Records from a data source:

********

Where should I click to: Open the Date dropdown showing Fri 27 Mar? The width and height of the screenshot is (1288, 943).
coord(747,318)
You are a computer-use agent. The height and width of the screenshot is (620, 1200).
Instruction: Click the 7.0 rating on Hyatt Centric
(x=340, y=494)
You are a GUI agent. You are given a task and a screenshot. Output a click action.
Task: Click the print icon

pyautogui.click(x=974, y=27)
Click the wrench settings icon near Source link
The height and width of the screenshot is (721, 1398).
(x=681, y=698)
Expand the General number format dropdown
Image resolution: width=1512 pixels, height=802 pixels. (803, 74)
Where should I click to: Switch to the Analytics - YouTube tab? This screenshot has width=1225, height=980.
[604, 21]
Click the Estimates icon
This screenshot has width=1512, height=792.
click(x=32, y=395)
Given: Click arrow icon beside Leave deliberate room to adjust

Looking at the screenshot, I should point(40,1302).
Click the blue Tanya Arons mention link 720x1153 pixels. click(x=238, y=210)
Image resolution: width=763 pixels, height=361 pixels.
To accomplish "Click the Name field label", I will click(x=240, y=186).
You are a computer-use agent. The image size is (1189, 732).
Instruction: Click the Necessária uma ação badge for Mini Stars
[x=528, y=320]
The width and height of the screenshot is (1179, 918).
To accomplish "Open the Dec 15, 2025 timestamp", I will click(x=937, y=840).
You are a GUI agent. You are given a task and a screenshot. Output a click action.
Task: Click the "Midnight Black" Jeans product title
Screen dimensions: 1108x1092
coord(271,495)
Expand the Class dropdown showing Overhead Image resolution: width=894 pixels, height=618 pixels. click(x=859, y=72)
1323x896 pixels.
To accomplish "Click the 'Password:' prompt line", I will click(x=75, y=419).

********

WORK INSTRUCTIONS:
Scale the material from the line containing "The width and height of the screenshot is (1179, 918)." through the end of the material. Write out every one of those lines again, requests included, with each click coordinate in the answers multiplied by 2.5 and rounded to a whole number, halves rounded up.

WORKED SOLUTION:
The width and height of the screenshot is (1179, 918).
To accomplish "Open the Dec 15, 2025 timestamp", I will click(x=2343, y=2100).
You are a GUI agent. You are given a task and a screenshot. Output a click action.
Task: Click the "Midnight Black" Jeans product title
Screen dimensions: 1108x1092
coord(678,1238)
Expand the Class dropdown showing Overhead Image resolution: width=894 pixels, height=618 pixels. click(x=2148, y=180)
1323x896 pixels.
To accomplish "Click the 'Password:' prompt line", I will click(x=188, y=1048).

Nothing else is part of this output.